Ethanol reactor offers green energy solution.

A team of US and Greek chemical engineers has developed a reactor that can efficiently convert ethanol into hydrogen. This research could help bring the much-heralded hydrogen economy a step closer.

Currently, hydrogen is produced from fossil fuels in large-scale steam reformers. This manufacturing process is hardly ideal, because it is polluting and unsustainable. Another way to produce hydrogen involves oxidising biomass-derived material, such as ethanol. This is more sustainable but the reaction is highly flammable and not very efficient at producing H2.

The researchers at the University of Minnesota, Minneapolis, US, and the University of Patras, Greece, tried to overcome many of these problems by combining the steam reforming and biomass oxidation reactions. To do this, they devised a reactor in which a fuel injector sprays a mixture of ethanol and water into a tube. This mixture is then heated in the presence of air and finally passes through a ceramic foam that contains a novel rhodium-ceria catalyst.

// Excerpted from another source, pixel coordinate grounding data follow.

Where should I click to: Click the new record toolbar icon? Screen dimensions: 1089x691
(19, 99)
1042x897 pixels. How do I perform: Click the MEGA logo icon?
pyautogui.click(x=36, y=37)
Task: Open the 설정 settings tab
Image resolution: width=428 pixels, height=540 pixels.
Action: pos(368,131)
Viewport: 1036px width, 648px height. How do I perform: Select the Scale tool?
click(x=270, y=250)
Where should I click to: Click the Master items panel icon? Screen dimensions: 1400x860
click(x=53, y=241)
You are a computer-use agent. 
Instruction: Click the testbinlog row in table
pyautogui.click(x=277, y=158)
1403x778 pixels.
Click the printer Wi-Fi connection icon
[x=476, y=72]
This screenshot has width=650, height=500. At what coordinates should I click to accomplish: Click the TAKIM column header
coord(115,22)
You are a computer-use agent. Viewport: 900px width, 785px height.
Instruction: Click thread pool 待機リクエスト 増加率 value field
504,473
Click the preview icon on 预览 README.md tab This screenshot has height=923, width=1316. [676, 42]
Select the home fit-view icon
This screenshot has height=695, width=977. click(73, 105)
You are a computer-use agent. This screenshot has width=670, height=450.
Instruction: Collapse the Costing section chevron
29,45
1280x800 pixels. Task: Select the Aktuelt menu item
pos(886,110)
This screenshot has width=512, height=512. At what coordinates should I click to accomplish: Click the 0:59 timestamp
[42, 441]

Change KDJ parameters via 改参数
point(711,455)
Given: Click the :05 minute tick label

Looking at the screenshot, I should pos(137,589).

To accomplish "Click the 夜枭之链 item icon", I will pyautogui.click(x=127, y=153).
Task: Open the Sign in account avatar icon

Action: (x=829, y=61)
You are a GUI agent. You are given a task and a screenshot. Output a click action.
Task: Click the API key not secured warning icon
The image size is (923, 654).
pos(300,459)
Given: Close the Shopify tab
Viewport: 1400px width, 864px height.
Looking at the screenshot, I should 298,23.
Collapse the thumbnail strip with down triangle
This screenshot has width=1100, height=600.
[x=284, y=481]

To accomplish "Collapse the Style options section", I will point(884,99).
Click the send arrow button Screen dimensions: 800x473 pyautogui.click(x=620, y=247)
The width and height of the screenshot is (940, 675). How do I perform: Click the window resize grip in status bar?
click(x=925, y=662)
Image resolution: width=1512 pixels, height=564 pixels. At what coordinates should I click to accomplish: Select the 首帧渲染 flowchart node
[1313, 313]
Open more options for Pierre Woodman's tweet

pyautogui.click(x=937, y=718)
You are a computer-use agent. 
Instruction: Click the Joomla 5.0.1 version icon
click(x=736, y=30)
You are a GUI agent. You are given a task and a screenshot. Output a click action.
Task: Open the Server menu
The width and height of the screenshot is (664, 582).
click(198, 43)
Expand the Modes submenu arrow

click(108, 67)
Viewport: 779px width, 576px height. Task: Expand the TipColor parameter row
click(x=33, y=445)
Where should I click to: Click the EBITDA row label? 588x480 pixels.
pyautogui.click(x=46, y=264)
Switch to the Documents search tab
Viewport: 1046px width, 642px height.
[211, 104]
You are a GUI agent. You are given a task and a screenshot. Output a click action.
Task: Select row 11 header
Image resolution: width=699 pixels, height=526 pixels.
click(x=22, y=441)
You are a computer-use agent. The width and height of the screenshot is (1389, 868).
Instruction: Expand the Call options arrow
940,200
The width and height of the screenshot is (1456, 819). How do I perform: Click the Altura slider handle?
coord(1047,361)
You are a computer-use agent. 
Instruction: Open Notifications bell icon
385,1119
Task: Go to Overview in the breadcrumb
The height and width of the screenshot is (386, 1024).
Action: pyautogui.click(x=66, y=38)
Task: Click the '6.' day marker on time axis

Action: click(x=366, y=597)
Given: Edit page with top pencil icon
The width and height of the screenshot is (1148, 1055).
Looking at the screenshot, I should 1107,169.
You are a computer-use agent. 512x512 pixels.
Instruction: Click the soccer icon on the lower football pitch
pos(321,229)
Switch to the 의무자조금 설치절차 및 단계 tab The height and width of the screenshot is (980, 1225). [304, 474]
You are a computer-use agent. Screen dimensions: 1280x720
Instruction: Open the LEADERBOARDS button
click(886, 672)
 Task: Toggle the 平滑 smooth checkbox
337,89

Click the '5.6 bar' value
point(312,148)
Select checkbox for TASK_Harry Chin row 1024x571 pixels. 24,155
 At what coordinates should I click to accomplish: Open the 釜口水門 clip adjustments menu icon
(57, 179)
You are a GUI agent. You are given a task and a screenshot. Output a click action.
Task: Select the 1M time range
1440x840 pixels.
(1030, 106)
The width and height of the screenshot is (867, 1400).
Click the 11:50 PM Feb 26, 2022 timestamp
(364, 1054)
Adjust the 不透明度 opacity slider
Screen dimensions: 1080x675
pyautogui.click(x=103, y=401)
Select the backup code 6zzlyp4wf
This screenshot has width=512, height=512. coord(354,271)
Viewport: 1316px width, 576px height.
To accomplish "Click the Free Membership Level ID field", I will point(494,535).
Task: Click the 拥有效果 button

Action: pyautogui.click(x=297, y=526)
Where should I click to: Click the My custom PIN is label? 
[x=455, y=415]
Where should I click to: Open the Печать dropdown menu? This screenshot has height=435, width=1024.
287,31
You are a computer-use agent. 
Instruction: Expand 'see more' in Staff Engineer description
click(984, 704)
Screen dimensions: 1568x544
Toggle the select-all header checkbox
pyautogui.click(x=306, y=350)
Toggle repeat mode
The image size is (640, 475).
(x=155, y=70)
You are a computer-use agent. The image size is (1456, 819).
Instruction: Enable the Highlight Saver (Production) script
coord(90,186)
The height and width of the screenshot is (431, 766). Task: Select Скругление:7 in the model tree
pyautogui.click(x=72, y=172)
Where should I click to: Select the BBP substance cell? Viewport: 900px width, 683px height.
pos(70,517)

The reactor proved to be very effective, producing an output stream that contained around 50 per cent hydrogen, which was generated from both the ethanol and the water.This output stream could then be fed straight into a fuel cell, although it is possible that some of the other reaction products, such as carbon monoxide, will have to be removed first.

The reactor appears to offer a highly efficient way of using ethanol as a fuel, rather than simply burning it. ’Ethanol in car engines is burned with 20 per cent efficiency,’ says lead researcher Lanny Schmidt, professor of chemical engineering at the University of Minnesota, ’but if you used ethanol to make hydrogen for a fuel cell, you would get 60 per cent efficiency.’

Anthony Kucernak, an expert on the hydrogen economy at Imperial College London, says that the reactor is ’sound science, but only represents an incremental improvement’. He also questions whether such a fuel reformer could practically be used in a car, arguing that it’s only really suitable for large-scale systems.